Aubrey and I were watching the food network last night, and we saw Alton Brown making fajitas. We made a late night trip to Wal*Mart to get a steak and the ingredients for the marinade. We couldn't find a skirt steak or flank steak, so we decided to get a sirloin. The recipe says to marinate for 1 hour, but we did it overnight. We also didn't grill directly on the charcoal, but it still turned out very good. This is definitely worth making again!


Ingredients:
1/2 cup olive oil
1/3 cup soy sauce
4 scallions, washed and cut in 1/2
2 large cloves garlic
1/4 cup lime juice
1/2 teaspoon red pepper flakes
1/2 teaspoon ground cumin
3 tablespoons dark brown sugar or Mexican brown sugar
1 of each: Red, Green, Yellow Bell Pepper; sliced
1 Yellow Onion; quartered
2 pounds inside skirt steak, cut into 3 equal pieces
Tortillas
Special equipment: blow dryer (LOL... maybe we'll try this one day)

Marinade ingredients in the blender


Directions:
1. Heat charcoal, preferably natural chunk, until grey ash appears. In a blender, put in oil, soy sauce, scallions, garlic, lime juice, red pepper, cumin, and sugar and puree. In a large heavy duty, zip top bag, put pieces of skirt steak and pour in marinade. Seal bag, removing as much air as possible. Allow steak to marinate for 1 hour in refrigerator.


2. Remove steak from bag and pat dry with paper towels. Using a blow dryer, blow charcoal clean of ash. Once clean of ash lay steaks directly onto hot coals for 1 minute per side. When finished cooking, place meat in double thickness of aluminum foil, wrap, and allow to sit for 15 minutes.

3. Place peppers and onion in skillet and continually stir until tender, but still crisp. Remove from heat.
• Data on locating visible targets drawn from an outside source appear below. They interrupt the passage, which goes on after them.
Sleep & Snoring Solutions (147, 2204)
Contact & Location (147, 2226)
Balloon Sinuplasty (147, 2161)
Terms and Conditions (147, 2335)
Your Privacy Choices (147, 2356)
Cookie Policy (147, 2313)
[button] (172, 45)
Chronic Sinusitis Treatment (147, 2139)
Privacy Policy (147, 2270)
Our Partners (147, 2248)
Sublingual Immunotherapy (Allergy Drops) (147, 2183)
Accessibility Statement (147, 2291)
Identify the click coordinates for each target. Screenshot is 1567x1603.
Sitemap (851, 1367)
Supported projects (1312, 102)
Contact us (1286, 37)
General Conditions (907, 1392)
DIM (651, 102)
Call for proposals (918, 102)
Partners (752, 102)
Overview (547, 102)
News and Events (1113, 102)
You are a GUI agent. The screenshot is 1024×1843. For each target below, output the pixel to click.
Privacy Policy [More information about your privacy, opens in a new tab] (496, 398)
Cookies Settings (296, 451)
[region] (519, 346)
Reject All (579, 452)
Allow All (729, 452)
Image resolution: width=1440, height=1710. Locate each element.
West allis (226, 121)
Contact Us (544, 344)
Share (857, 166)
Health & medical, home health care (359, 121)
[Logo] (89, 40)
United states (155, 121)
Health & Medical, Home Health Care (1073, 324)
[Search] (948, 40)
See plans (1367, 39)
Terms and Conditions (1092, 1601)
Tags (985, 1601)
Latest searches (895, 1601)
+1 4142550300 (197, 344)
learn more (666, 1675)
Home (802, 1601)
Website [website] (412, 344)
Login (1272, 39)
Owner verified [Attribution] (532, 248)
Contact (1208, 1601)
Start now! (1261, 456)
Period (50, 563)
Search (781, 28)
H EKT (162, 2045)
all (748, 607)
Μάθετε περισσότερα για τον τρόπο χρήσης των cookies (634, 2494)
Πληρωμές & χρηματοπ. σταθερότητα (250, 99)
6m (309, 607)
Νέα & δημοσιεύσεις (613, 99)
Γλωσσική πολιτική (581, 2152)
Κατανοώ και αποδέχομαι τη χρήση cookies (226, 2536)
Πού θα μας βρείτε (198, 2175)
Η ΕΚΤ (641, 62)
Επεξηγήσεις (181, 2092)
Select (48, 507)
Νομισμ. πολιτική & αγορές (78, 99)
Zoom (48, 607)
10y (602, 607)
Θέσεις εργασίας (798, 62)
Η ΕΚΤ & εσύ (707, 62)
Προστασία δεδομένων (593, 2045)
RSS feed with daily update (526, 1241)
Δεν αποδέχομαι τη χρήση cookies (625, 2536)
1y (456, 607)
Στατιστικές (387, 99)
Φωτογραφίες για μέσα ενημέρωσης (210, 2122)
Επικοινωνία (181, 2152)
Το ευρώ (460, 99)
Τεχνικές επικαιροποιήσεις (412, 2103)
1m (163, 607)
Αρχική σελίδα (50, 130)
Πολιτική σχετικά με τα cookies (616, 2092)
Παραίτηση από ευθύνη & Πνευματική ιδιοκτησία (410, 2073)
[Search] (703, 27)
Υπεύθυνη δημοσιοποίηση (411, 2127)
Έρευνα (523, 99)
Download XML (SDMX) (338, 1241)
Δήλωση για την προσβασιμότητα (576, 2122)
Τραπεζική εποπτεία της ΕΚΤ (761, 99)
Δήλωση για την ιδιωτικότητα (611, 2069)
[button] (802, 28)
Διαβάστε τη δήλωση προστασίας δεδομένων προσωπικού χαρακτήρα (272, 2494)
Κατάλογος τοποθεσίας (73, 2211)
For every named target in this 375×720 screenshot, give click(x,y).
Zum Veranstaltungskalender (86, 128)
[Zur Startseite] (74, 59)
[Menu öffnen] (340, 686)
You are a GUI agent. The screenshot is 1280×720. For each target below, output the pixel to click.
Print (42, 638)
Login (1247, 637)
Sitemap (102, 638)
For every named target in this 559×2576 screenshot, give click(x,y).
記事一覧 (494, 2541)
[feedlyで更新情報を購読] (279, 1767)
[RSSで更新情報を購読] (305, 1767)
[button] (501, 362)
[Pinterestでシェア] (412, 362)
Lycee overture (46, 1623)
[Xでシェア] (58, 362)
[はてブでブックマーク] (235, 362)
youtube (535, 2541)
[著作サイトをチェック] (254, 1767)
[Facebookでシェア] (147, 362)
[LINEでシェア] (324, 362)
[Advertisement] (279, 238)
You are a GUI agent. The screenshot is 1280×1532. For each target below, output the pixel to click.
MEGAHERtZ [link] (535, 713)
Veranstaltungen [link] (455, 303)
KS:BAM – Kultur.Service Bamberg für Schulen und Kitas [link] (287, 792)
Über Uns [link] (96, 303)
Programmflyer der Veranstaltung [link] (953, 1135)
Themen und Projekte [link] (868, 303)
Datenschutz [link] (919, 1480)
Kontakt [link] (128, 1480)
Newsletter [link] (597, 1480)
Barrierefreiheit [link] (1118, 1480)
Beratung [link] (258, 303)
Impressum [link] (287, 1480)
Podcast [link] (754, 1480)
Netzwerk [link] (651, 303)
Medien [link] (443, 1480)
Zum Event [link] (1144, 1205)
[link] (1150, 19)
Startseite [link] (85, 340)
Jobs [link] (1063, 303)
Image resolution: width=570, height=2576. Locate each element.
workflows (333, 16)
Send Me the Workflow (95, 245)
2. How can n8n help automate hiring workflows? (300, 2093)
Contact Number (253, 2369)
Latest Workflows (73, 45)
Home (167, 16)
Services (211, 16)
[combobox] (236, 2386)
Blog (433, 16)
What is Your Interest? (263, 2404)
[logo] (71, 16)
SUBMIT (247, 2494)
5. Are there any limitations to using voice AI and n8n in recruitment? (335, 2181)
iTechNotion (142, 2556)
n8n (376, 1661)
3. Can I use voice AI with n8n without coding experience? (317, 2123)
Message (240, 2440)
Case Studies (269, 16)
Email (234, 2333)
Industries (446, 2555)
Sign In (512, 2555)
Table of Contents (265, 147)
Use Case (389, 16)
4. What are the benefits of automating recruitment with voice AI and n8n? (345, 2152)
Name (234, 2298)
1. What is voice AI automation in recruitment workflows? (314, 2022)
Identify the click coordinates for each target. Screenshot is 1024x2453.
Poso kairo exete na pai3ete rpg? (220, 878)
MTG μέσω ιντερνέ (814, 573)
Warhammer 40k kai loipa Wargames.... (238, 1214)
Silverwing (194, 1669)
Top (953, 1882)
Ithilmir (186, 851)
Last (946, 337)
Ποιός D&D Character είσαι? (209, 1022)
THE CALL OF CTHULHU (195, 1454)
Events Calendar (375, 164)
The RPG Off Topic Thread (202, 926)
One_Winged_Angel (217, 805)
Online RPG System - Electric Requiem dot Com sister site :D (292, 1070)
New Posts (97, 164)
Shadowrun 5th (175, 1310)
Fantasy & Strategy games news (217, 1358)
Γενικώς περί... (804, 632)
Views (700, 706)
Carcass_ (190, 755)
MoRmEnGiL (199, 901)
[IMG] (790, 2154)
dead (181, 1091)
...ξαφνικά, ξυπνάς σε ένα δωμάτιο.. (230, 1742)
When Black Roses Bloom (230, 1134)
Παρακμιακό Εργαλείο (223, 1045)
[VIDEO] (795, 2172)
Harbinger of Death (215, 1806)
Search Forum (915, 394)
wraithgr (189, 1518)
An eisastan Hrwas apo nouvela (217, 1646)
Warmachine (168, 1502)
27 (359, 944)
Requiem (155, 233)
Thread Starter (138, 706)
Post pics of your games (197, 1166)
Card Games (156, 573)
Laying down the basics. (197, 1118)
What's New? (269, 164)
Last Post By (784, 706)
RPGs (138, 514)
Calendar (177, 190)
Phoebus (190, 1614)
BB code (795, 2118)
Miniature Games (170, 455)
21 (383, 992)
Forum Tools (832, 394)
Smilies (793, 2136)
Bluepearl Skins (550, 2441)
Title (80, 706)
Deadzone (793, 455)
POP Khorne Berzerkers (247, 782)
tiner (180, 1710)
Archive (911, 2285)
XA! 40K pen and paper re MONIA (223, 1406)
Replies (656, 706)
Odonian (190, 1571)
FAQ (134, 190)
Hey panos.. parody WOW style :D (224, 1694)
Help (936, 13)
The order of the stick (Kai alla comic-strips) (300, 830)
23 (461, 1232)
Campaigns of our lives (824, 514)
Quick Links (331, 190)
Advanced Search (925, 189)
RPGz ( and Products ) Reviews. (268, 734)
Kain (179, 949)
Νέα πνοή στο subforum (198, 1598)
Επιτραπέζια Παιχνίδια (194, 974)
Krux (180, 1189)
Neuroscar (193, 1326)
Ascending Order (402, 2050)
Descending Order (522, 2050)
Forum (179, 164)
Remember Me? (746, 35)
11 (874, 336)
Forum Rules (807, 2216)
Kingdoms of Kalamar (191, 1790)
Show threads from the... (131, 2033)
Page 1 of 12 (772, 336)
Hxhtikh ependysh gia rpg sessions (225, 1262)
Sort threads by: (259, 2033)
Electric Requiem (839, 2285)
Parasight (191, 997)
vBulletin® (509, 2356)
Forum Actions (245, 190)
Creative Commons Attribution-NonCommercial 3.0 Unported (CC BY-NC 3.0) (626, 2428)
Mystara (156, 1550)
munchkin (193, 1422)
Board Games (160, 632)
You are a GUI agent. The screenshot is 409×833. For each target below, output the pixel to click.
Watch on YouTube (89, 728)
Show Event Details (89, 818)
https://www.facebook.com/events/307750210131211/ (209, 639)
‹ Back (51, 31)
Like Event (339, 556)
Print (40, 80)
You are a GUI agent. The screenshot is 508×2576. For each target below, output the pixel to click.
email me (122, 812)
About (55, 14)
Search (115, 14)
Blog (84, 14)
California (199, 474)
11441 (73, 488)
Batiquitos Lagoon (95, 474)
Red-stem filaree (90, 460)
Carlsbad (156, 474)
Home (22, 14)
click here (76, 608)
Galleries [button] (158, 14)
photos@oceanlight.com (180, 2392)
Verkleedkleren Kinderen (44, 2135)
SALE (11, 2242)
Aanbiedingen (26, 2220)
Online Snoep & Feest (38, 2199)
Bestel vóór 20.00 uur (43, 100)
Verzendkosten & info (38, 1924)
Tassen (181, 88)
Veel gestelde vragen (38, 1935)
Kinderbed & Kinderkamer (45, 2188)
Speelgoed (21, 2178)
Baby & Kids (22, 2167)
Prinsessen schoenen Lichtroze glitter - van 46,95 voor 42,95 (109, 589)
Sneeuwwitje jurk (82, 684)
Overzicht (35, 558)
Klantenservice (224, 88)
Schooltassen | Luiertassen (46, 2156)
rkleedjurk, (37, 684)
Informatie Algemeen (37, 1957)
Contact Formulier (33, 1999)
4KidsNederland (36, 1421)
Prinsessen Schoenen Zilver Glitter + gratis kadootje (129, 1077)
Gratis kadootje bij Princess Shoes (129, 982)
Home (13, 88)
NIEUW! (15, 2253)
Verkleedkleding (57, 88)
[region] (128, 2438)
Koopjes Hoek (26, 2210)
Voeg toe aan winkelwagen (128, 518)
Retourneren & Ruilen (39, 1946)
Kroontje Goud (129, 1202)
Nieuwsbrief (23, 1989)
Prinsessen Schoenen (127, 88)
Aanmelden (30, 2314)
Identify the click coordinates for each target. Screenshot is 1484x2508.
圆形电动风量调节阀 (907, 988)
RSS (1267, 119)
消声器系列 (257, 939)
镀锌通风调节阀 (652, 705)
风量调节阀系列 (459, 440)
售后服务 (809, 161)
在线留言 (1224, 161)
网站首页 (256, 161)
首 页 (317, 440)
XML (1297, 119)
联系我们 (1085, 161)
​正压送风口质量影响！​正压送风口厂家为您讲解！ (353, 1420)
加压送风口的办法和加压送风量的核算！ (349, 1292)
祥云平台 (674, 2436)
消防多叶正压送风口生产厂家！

4. Remove meat from foil, reserving foil and juices. Slice thinly across the grain of the meat. Return to foil pouch and toss with juice. Make your fajita by placing the veggies and meat on the tortilla and rolling up.

2 comments:

What's Cookin Chicago said...

Looks great! You could even submit this recipe to the Tasty Tools Blender Challenge! :)

Meg said...

I can't imagine cooking directly on the charcoal! ....your way may be more appetizing!